◆ EXERCISE REQUIREMENTS ◆
Taking the line with "[combobox] (225, 341)" as the first and the line with "[Member profile] (1285, 254)" as the last, set down exactly every line in that range from the entries below, and no more.

◆ RECORDS TO USE ◆
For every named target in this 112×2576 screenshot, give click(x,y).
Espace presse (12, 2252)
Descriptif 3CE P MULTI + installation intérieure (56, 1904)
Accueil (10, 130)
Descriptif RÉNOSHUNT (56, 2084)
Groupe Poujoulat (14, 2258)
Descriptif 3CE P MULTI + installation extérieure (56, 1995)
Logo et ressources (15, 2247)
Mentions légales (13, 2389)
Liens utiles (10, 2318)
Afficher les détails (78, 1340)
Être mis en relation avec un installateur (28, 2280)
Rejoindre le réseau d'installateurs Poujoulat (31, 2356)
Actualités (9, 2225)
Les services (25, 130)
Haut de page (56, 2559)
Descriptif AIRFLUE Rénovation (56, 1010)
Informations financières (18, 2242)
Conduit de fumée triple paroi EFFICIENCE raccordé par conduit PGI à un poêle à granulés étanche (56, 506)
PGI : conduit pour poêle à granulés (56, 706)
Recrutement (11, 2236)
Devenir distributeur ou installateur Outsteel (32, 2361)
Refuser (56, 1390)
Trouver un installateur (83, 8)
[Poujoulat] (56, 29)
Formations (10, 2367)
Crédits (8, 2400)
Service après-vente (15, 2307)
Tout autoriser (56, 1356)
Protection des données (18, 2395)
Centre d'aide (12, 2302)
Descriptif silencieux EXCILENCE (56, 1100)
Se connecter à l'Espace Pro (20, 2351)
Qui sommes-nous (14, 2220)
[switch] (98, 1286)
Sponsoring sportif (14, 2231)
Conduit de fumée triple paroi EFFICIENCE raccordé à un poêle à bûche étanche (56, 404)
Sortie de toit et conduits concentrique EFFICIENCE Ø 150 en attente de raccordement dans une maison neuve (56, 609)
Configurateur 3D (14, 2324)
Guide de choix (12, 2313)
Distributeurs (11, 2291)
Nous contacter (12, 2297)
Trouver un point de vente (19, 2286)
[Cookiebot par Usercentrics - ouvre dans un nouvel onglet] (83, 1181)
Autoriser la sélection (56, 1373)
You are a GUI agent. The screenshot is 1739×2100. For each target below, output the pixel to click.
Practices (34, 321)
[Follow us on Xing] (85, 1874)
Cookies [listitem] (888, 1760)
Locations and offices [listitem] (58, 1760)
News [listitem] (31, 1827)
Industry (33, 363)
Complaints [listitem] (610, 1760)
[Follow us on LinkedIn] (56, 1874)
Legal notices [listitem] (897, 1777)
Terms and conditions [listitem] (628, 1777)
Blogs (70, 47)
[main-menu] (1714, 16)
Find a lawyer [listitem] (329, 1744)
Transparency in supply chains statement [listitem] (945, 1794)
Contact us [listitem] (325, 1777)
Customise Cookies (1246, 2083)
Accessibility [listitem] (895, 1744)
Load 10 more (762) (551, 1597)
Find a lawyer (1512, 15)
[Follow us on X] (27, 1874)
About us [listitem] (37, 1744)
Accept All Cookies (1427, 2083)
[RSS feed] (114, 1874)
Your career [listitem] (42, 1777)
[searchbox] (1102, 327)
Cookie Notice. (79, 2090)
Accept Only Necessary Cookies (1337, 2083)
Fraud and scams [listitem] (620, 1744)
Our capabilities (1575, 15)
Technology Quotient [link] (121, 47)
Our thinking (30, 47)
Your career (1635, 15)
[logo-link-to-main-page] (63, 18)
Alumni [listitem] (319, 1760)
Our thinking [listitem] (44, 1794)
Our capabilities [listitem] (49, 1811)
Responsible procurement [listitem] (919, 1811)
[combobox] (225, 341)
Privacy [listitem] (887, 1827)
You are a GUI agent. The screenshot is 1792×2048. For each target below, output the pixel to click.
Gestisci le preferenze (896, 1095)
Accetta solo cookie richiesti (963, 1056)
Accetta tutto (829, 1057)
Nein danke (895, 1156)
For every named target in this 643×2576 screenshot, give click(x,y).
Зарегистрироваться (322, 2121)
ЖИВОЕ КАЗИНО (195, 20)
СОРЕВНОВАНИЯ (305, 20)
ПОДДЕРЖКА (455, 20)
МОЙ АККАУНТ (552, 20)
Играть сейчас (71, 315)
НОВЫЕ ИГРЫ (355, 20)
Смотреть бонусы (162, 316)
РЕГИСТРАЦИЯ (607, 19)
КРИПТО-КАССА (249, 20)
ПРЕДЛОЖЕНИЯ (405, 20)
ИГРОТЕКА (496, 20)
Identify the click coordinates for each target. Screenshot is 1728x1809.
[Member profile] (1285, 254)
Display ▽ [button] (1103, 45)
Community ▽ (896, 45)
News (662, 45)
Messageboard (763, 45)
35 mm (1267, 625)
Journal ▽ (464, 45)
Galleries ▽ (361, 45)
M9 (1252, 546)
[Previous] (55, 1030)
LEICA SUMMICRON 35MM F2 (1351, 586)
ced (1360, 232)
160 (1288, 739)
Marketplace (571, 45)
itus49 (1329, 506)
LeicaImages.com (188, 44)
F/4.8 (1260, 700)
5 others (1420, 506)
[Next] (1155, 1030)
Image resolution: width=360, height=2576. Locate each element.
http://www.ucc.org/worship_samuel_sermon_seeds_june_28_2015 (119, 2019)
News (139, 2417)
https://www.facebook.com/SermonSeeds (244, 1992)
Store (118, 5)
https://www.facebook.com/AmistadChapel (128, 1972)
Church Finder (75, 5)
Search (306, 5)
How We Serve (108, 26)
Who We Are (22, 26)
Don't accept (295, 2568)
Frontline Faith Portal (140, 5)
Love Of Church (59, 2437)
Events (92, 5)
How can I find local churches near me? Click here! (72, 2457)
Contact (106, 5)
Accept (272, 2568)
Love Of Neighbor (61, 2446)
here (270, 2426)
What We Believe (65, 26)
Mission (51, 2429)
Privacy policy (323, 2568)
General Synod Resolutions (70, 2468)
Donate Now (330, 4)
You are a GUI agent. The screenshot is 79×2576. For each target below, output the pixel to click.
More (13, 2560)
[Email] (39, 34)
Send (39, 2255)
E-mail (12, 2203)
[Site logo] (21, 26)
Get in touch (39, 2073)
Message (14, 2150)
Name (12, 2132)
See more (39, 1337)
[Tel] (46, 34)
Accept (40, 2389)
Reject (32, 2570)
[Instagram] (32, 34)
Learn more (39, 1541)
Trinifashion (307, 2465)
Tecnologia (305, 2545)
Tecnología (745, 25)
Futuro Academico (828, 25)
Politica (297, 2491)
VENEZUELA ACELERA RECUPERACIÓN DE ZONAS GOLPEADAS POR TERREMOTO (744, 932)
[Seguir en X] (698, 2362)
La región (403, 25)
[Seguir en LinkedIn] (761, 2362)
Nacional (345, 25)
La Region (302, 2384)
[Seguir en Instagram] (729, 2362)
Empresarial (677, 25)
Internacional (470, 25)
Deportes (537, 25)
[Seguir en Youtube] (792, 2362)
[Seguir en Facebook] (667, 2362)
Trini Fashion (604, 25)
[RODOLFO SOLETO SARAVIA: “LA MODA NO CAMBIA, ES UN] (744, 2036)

◆ FINAL ANSWER ◆
[combobox] (225, 341)
Privacy [listitem] (887, 1827)
You are a GUI agent. The screenshot is 1792×2048. For each target below, output the pixel to click.
Gestisci le preferenze (896, 1095)
Accetta solo cookie richiesti (963, 1056)
Accetta tutto (829, 1057)
Nein danke (895, 1156)
For every named target in this 643×2576 screenshot, give click(x,y).
Зарегистрироваться (322, 2121)
ЖИВОЕ КАЗИНО (195, 20)
СОРЕВНОВАНИЯ (305, 20)
ПОДДЕРЖКА (455, 20)
МОЙ АККАУНТ (552, 20)
Играть сейчас (71, 315)
НОВЫЕ ИГРЫ (355, 20)
Смотреть бонусы (162, 316)
РЕГИСТРАЦИЯ (607, 19)
КРИПТО-КАССА (249, 20)
ПРЕДЛОЖЕНИЯ (405, 20)
ИГРОТЕКА (496, 20)
Identify the click coordinates for each target. Screenshot is 1728x1809.
[Member profile] (1285, 254)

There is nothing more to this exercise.